- **Description of the task**
Give back exactly the lines that run from the beginning of the entries to the line containing "Task: Select the Wydad team name", both included, and nothing else.

- **Given records**
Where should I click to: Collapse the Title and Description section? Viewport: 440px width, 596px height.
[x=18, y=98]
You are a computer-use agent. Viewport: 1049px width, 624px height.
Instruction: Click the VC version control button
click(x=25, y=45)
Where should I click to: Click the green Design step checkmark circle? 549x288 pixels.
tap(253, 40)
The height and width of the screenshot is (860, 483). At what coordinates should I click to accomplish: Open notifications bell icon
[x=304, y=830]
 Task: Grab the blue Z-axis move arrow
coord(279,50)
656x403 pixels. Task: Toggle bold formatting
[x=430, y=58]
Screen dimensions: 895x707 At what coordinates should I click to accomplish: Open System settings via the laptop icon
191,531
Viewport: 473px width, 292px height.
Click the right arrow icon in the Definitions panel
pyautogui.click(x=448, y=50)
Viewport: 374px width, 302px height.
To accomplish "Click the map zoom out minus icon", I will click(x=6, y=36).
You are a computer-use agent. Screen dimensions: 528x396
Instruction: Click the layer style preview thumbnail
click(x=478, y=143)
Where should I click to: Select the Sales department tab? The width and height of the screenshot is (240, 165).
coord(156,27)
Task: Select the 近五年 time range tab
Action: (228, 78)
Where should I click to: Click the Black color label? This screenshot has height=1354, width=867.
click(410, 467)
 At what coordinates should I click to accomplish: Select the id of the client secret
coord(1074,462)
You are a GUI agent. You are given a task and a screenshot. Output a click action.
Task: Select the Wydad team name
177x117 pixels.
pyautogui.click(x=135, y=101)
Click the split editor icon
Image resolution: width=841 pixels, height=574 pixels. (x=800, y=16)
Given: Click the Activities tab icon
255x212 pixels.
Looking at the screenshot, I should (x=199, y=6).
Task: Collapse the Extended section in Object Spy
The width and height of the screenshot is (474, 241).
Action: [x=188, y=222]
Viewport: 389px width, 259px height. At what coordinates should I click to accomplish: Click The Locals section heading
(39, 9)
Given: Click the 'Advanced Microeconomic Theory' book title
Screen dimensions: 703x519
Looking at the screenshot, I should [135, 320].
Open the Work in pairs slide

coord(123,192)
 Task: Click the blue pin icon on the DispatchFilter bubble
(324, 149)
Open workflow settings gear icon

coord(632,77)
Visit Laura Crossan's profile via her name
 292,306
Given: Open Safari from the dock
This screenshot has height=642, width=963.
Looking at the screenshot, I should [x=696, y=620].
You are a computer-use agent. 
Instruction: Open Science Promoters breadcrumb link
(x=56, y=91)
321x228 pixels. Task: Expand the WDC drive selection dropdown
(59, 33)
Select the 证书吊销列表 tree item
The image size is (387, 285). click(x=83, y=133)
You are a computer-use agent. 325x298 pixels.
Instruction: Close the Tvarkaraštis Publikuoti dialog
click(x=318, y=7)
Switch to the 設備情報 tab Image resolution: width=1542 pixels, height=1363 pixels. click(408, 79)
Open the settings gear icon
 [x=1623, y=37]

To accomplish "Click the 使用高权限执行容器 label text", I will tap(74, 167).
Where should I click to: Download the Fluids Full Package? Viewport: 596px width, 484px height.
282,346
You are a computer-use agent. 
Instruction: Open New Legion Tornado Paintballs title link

- **Response area**
Where should I click to: Collapse the Title and Description section? Viewport: 440px width, 596px height.
[x=18, y=98]
You are a computer-use agent. Viewport: 1049px width, 624px height.
Instruction: Click the VC version control button
click(x=25, y=45)
Where should I click to: Click the green Design step checkmark circle? 549x288 pixels.
tap(253, 40)
The height and width of the screenshot is (860, 483). At what coordinates should I click to accomplish: Open notifications bell icon
[x=304, y=830]
 Task: Grab the blue Z-axis move arrow
coord(279,50)
656x403 pixels. Task: Toggle bold formatting
[x=430, y=58]
Screen dimensions: 895x707 At what coordinates should I click to accomplish: Open System settings via the laptop icon
191,531
Viewport: 473px width, 292px height.
Click the right arrow icon in the Definitions panel
pyautogui.click(x=448, y=50)
Viewport: 374px width, 302px height.
To accomplish "Click the map zoom out minus icon", I will click(x=6, y=36).
You are a computer-use agent. Screen dimensions: 528x396
Instruction: Click the layer style preview thumbnail
click(x=478, y=143)
Where should I click to: Select the Sales department tab? The width and height of the screenshot is (240, 165).
coord(156,27)
Task: Select the 近五年 time range tab
Action: (228, 78)
Where should I click to: Click the Black color label? This screenshot has height=1354, width=867.
click(410, 467)
 At what coordinates should I click to accomplish: Select the id of the client secret
coord(1074,462)
You are a GUI agent. You are given a task and a screenshot. Output a click action.
Task: Select the Wydad team name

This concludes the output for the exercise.